Perhaps it's time my taste buds changed.  But before I take the plunge, I'd appreciate some collective wisdom on whether or not I have properly identified these mushrooms.   I have a friend is into mushrooms, and I've also reached out to him.

I believe these orange mushrooms are chanterelles because:
1) I found them in mid-June in the coastal southeast after 3 weeks of rain and overcast days.
2) They were growing individually (or at most, in a pair) near a wide ditch in an old-growth hardwood forest that is littered with dead tree limbs.  If they were growing in clumps, they could be the jack-o-lantern mushroom.
3) The gills are primitive - not individual blades! - that run into the stem.  Running your fingers over them do not damage them...they're "molded" into the mushroom.  The gills also appear to "fork" going into the cap.  Identifying primitive no-blade gills is the key characteristic.
4) The stems are solid.  If they were hollow they'd be the false chanterelle.
5) Color appears uniform.

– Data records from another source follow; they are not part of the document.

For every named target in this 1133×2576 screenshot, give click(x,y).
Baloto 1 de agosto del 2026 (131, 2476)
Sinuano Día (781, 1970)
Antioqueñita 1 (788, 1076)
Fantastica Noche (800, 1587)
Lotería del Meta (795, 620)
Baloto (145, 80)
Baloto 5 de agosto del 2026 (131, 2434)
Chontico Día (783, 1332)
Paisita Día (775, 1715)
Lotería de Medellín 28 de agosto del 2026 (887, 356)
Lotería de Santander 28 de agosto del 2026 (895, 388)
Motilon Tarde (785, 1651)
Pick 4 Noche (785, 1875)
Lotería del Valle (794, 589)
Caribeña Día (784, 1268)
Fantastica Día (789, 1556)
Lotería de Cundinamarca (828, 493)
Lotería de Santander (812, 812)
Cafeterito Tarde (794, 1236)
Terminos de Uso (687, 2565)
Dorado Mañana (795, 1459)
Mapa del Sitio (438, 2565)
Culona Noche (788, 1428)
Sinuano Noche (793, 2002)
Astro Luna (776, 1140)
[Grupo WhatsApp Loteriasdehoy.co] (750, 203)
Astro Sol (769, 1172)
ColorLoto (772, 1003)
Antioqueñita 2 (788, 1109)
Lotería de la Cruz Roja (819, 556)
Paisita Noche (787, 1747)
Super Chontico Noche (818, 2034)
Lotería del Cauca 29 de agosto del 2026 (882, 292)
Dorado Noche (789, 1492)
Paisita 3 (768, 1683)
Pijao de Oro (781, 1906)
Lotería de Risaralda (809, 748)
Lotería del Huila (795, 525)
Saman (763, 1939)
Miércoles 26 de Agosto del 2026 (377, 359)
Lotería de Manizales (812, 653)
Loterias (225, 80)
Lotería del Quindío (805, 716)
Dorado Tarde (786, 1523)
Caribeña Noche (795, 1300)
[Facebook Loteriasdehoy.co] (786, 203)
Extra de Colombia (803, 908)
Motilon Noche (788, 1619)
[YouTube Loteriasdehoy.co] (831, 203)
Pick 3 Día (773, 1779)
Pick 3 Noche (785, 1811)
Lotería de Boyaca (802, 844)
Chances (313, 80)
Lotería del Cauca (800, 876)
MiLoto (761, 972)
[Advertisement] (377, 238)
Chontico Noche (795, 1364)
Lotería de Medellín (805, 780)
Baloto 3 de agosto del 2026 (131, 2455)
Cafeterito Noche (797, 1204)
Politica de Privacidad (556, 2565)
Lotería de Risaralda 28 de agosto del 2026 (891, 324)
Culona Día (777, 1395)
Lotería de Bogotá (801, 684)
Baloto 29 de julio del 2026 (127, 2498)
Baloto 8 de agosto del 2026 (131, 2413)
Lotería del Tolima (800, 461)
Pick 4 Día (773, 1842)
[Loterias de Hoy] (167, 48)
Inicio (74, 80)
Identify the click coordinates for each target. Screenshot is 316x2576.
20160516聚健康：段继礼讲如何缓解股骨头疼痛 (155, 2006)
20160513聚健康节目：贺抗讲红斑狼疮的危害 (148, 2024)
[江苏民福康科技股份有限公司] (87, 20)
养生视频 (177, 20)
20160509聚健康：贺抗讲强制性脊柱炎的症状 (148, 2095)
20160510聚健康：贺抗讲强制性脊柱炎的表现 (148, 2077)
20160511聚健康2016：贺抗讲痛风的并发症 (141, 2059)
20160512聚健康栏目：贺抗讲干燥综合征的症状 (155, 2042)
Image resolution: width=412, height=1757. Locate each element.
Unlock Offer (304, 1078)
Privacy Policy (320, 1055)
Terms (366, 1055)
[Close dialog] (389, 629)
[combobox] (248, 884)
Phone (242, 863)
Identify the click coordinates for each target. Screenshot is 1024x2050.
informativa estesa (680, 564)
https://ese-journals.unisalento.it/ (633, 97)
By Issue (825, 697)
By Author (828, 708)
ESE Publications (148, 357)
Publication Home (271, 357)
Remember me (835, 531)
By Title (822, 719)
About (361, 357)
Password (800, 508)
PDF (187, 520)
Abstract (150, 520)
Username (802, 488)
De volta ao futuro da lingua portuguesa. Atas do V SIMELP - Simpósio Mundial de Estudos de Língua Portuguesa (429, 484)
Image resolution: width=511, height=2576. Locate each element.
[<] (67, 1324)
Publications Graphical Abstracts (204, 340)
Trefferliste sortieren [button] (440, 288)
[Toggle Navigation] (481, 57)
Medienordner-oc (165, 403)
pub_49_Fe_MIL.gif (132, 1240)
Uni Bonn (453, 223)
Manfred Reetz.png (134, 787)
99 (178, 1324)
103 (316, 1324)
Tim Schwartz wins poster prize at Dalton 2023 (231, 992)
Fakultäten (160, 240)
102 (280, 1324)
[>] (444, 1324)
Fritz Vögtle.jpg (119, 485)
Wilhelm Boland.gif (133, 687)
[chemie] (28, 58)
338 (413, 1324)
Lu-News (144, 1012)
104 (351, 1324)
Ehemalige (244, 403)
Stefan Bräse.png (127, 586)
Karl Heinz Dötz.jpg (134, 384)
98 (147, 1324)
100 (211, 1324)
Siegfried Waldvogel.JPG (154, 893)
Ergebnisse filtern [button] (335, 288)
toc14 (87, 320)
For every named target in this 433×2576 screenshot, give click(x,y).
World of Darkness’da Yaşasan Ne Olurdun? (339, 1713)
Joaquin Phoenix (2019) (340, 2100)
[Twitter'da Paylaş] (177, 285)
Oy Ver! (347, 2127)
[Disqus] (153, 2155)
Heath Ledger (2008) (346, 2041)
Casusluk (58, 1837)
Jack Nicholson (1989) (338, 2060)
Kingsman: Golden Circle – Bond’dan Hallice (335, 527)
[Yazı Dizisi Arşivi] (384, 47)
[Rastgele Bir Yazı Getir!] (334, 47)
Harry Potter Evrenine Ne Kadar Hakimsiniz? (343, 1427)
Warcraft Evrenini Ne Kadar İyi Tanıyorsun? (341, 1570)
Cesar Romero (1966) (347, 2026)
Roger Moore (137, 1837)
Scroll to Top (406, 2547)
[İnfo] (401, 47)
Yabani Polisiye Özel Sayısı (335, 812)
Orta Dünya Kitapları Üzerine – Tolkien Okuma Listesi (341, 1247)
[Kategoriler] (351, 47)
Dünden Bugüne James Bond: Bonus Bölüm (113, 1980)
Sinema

I've read the false chanterelle may darken near the center.  Overall, these mushrooms are golden yellow with white "interior" for the stems.
6) They smell sweet.  I don't know/remember what apricots smell like, but I believe I read that in my research last night.

I have not yet done a spore print.  More pictures available upon request.

Do you believe I have correctly identified these mushrooms as chanterelles?